Ivanna Hampton: Many investors are trying to figure out what’s next for bonds, and how they fit in their portfolios. Morningstar research shows that there may be a better way to build bond portfolios. The team investigated how the Sharpe ratio can help investors balance risk and reward. The data goes back more than 20 years. Maciej Kowara and Alec Lucas from Morningstar Research Services are here to explain what they found. Maciej is a strategist for fixed-income strategies, and Alec is a director of manager research.
Thanks for being here, Alec and Maciej. What does a typical bond portfolio look like? Can you give us an example, Alec?

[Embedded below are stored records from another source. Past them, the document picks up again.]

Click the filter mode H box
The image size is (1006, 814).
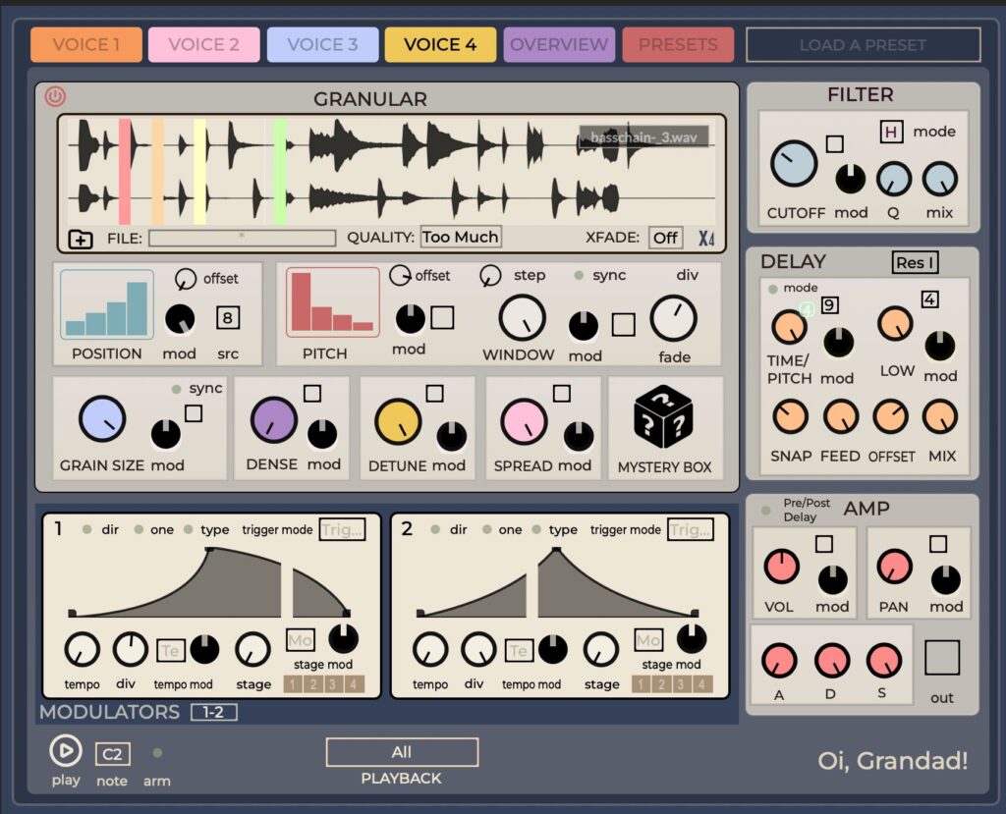(x=891, y=132)
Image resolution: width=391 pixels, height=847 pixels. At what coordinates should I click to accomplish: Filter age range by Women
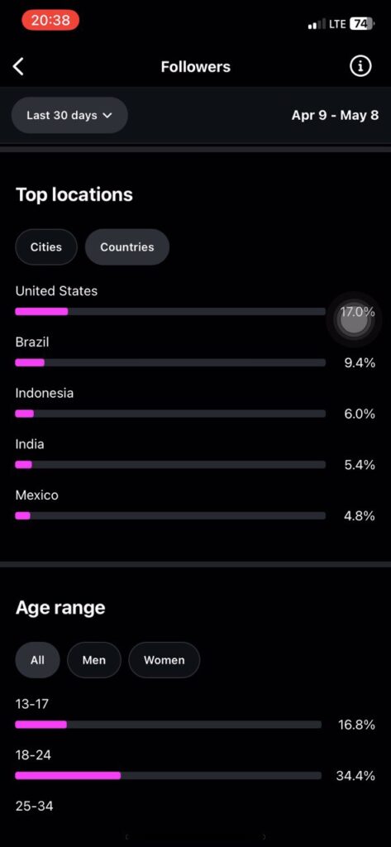[x=165, y=659]
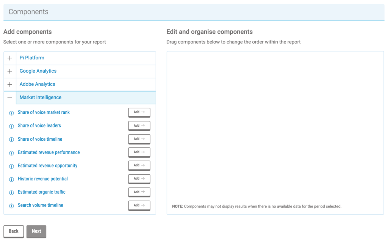This screenshot has height=242, width=388.
Task: Open the Estimated organic traffic link
Action: tap(41, 192)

Alec Lucas: Sure. So, three of the five biggest bond funds out there track a different version, a slightly different version, of the U.S. investment-grade bond index. There’s about $700 billion in assets in those three funds. So, they’re pretty heavy in Treasuries, 40% to 45% or so, and corporate bonds, these are investment-grade bonds and mortgage-backed securities. And the key thing to keep in mind is that the typical bond portfolio, if you take those as typical, it doesn’t have any high yield, it doesn’t have any leveraged loans. Some active managers will invest in those asset classes, and they’ll vary their allocations a bit, but they tend to track the investment-grade bond index pretty closely. They’ll vary their interest-rate risk or duration. They’ll vary their high-yield allocation. But more or less, it’s pretty similar. And bond funds can be a wonderful source of ballast in a portfolio relative to equities. But the investment-grade bond market has had a tough time lately. If you take out a rally in late 2023, the investment-grade bond market was on track for its third losing year in a row. So, it lost 13.0% in 2022, and 1.7% in 2021. And we wrote this paper because we think investors can do better.
Hampton: Maciej, how would you create a portfolio if optimized for best risk-adjusted returns?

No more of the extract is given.